Problem details ▸
Could you output the stretch of material from the line containing "Open https://aeonn.dev/about/projects/ on" through the line containing "click(196, 318)" as a Markdown table with the columns Row and Line, leaving out blank lines?

>> BEGIN Listed entries

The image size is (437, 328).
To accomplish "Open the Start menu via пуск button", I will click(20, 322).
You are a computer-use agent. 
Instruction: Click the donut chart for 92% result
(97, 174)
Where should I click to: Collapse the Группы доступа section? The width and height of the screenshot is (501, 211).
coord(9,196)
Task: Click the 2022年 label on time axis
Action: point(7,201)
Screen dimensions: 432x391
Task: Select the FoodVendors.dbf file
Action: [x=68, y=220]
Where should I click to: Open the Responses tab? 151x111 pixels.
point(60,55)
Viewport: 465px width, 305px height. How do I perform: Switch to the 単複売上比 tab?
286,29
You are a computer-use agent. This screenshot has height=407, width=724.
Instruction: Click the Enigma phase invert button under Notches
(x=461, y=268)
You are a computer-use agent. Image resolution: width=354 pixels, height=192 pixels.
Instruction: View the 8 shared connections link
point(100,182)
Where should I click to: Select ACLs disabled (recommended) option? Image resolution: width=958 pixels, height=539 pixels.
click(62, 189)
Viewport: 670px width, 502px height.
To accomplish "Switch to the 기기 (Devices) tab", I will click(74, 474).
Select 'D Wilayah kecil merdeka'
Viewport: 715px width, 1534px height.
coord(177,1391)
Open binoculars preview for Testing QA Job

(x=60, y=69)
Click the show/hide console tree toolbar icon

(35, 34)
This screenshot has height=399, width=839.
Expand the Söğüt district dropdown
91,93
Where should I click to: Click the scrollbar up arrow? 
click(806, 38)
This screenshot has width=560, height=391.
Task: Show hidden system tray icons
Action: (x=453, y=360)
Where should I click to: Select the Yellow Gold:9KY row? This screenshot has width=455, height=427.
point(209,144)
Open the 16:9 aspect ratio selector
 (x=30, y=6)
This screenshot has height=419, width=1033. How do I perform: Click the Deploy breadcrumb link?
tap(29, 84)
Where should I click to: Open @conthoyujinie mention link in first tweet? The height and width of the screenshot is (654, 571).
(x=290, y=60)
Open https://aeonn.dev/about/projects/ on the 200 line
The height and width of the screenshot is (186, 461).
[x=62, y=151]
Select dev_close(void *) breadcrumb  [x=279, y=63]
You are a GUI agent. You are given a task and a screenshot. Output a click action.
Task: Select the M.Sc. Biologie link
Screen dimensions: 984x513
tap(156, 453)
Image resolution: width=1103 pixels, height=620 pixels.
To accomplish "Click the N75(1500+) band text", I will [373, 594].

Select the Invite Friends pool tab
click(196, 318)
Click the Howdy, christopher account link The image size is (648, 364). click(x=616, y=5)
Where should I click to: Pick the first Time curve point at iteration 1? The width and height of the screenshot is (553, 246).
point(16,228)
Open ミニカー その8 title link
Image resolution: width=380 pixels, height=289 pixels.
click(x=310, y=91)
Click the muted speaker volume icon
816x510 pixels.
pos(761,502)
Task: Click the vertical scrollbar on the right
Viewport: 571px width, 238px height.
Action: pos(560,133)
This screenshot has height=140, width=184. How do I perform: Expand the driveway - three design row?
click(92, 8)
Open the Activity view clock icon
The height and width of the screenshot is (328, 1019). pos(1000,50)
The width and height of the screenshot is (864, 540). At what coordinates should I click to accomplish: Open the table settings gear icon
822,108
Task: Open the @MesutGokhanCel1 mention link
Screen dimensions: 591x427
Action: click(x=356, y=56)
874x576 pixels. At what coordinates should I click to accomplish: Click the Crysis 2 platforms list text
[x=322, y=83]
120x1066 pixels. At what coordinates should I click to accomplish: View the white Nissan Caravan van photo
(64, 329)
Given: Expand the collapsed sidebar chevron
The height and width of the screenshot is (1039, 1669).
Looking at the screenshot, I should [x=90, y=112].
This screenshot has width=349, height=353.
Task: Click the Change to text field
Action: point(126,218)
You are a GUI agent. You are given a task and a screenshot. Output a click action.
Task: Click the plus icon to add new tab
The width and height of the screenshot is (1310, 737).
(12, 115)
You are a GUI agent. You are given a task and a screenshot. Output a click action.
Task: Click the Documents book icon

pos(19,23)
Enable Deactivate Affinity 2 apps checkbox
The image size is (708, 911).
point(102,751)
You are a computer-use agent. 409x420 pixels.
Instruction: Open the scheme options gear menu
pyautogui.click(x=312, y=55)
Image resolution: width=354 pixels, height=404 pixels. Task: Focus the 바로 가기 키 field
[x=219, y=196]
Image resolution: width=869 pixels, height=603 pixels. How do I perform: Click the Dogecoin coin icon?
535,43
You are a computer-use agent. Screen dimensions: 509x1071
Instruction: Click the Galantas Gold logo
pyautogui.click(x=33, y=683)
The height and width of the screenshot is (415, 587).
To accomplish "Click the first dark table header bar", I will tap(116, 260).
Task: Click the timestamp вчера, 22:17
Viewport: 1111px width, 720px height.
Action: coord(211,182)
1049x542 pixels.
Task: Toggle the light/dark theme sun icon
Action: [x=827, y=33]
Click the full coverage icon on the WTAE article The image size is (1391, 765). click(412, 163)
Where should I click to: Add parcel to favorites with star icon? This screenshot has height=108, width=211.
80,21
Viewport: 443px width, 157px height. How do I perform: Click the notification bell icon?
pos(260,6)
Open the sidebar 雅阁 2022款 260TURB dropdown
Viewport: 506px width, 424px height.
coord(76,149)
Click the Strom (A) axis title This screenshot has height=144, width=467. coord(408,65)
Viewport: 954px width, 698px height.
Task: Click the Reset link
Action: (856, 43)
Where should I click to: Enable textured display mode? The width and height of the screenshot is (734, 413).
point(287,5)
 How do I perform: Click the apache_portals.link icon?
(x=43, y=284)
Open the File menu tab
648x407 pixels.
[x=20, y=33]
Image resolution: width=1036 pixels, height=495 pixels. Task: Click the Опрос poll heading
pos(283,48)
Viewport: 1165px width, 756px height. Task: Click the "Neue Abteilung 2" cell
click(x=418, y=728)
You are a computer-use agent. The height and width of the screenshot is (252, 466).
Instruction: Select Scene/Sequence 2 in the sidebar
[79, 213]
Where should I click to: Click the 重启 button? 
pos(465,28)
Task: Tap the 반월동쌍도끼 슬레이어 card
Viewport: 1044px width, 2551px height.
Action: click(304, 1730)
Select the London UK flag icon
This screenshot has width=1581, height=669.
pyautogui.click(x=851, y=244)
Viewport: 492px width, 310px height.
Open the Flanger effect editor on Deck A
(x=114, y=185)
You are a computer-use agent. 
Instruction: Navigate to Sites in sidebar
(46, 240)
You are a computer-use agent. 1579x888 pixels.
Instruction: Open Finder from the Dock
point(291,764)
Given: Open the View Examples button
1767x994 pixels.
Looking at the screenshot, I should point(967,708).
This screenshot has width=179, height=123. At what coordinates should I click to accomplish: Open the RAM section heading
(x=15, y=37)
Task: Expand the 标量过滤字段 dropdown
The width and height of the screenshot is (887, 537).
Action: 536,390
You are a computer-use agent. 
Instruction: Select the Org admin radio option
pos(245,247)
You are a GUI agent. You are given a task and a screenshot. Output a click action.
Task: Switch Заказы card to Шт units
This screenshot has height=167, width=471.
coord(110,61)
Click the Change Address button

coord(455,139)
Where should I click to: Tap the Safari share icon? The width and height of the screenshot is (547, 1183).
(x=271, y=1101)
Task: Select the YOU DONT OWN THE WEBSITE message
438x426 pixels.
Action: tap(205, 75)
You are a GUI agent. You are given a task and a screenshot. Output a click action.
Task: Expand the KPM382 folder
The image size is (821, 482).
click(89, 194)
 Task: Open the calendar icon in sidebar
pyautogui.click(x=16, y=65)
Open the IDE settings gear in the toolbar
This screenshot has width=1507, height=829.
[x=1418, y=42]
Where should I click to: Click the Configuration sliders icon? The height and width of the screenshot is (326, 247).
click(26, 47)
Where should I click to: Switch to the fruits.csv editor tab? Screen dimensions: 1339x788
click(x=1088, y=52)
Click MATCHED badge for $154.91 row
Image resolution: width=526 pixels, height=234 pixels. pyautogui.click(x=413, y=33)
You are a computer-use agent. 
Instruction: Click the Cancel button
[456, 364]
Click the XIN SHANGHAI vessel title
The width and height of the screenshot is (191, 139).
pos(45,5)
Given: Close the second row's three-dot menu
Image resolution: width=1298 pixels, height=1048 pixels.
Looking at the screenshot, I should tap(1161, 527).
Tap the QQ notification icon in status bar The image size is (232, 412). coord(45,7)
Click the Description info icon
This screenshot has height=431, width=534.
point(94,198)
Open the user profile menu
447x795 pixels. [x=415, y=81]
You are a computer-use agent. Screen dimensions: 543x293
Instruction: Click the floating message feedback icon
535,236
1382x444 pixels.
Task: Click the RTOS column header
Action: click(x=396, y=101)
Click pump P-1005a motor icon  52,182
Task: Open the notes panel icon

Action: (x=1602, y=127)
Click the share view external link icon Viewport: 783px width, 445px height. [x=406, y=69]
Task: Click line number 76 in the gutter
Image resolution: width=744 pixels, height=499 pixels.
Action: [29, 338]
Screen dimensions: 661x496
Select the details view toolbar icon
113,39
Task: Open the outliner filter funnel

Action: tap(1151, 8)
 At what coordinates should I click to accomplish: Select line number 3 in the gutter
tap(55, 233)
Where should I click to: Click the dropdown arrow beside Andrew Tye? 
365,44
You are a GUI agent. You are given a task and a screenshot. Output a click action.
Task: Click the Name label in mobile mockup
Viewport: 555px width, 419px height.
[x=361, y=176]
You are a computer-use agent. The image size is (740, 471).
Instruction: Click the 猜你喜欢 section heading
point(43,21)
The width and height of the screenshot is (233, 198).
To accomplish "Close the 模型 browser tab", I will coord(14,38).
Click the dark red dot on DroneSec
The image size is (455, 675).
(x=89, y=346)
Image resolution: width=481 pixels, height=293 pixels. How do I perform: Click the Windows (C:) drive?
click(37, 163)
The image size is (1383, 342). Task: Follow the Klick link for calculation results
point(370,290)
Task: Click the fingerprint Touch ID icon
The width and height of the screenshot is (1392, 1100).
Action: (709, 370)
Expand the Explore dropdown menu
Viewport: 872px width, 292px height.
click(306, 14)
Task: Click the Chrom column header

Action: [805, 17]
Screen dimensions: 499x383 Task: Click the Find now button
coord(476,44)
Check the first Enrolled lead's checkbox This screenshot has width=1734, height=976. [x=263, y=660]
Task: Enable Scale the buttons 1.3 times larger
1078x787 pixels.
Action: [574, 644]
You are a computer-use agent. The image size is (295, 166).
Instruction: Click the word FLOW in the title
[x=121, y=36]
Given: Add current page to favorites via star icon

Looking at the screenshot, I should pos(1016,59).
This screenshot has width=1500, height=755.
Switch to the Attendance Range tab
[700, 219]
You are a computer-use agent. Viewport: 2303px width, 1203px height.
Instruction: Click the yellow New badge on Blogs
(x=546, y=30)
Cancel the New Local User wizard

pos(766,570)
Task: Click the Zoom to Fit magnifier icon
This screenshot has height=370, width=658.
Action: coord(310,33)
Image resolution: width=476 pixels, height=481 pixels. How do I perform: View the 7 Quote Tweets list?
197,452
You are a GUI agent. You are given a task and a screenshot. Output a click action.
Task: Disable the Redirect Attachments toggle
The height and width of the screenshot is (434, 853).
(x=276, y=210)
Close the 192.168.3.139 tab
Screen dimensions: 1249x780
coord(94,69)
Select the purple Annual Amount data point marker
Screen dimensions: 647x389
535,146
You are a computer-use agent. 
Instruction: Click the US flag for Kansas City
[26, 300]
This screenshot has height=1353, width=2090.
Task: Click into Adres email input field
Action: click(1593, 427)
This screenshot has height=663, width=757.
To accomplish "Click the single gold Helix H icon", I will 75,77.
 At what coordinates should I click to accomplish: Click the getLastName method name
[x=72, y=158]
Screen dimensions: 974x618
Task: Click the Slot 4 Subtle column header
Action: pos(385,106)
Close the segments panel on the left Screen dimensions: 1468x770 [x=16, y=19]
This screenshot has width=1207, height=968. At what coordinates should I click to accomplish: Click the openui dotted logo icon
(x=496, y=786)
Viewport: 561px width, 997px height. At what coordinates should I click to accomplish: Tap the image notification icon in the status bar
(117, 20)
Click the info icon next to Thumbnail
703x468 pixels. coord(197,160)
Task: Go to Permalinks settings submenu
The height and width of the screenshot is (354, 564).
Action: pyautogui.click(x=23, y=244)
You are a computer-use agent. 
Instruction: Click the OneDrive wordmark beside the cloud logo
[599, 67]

>> END Listed entries

Result of the task ▸
| Row | Line |
|---|---|
| 1 | Open https://aeonn.dev/about/projects/ on the 200 line |
| 2 | The height and width of the screenshot is (186, 461). |
| 3 | [x=62, y=151] |
| 4 | Select dev_close(void *) breadcrumb  [x=279, y=63] |
| 5 | You are a GUI agent. You are given a task and a screenshot. Output a click action. |
| 6 | Task: Select the M.Sc. Biologie link |
| 7 | Screen dimensions: 984x513 |
| 8 | tap(156, 453) |
| 9 | Image resolution: width=1103 pixels, height=620 pixels. |
| 10 | To accomplish "Click the N75(1500+) band text", I will [373, 594]. |
| 11 | Select the Invite Friends pool tab |
| 12 | click(196, 318) |